Bug #80737 "How MySQL Uses Memory" is myisam centric
Submitted: 14 Mar 2016 21:24 Modified: 16 Mar 2016 11:47
Reporter: Daniel Price Email Updates:
Status: Closed Impact on me:
Category:MySQL Server: InnoDB storage engine Severity:S3 (Non-critical)
Version:5.7 OS:Any
Assigned to: CPU Architecture:Any

[14 Mar 2016 21:24] Daniel Price
Morgan Tocker request:

Hi Docs Team,

This manual page is written for MyISAM:

I think it’s a useful page, because I’ve noticed a lot of people misunderstand it.

My suggested alternative is:

————— How MySQL Uses Memory

MySQL allocates a number of buffers and caches to improve the performance of database operations.  The default configuration is designed to allow a MySQL Server to start on a virtual machine with approximately 512M RAM.  By increasing the size of certain settings you can improve the performance of MySQL.  Similarly the default configuration can be modified to allow MySQL to start on systems with less memory.

The following list indicates some of the ways that the mysqld server uses memory. Where applicable, the name of the system variable relevant to the memory use is given:

* InnoDB Buffer Pool (not currently present; needs mentioning)
 Should mention that once cache is too small, InnoDB uses a modified LRU algorithm for eviction.
Should mention that for systems where swapping is occurring and the buffer pool can not be kept in memory, it should be reduced.

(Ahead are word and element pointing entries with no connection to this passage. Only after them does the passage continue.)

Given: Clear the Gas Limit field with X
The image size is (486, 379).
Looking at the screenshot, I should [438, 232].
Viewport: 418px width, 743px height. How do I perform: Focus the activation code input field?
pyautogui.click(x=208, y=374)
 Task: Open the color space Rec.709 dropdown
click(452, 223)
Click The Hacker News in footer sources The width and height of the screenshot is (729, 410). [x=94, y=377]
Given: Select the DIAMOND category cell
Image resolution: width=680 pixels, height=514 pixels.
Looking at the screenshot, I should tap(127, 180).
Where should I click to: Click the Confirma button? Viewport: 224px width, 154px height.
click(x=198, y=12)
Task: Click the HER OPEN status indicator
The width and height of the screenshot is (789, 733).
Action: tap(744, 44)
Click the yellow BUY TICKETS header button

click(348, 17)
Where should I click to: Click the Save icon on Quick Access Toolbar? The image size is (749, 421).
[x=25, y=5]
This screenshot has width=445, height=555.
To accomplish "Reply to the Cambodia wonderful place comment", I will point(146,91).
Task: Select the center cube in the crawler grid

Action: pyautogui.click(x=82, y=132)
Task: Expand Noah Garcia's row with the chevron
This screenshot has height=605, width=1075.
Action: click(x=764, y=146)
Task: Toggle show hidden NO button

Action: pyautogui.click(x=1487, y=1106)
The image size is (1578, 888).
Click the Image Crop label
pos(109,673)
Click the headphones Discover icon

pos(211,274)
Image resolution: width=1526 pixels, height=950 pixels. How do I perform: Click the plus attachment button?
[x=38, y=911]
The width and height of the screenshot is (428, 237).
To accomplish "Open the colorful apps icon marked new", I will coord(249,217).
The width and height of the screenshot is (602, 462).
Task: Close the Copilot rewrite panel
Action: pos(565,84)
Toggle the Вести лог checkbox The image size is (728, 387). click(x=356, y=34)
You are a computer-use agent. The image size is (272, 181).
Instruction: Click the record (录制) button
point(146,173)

* Performance Schema (not currently present; needs mentioning)
Memory is dynamically allocated in 5.7.

* For MyISAM, I would merge "All threads share the MyISAM key buffer;" and the part that starts with "For each MyISAM table that is opened, the index file is opened once” into one section.

This bit is inaccurate:
If an internal in-memory temporary table becomes too large, MySQL handles this automatically by changing the table from in-memory to on-disk format, to be handled by the MyISAM storage engine.  (it now defaults innodb.)

This part is incomplete:
Handler structures for all in-use tables are saved in a cache and managed as a FIFO.  (does not mention table_definition_cache)

How to repeat:
See above.
[14 Mar 2016 21:42] Morgan Tocker
Some added details (when memory allocation happens):

InnoDB allocates the full size of the InnoDB buffer pool upon server startup.  From a diagnostic perspective this may be seen as several malloc operations as the buffer pool is partitioned into several partitions via innodb_buffer_pool_instances.  As of MySQL 5.7, the innodb buffer pool size can be dynamically increased or decreased while the server is running.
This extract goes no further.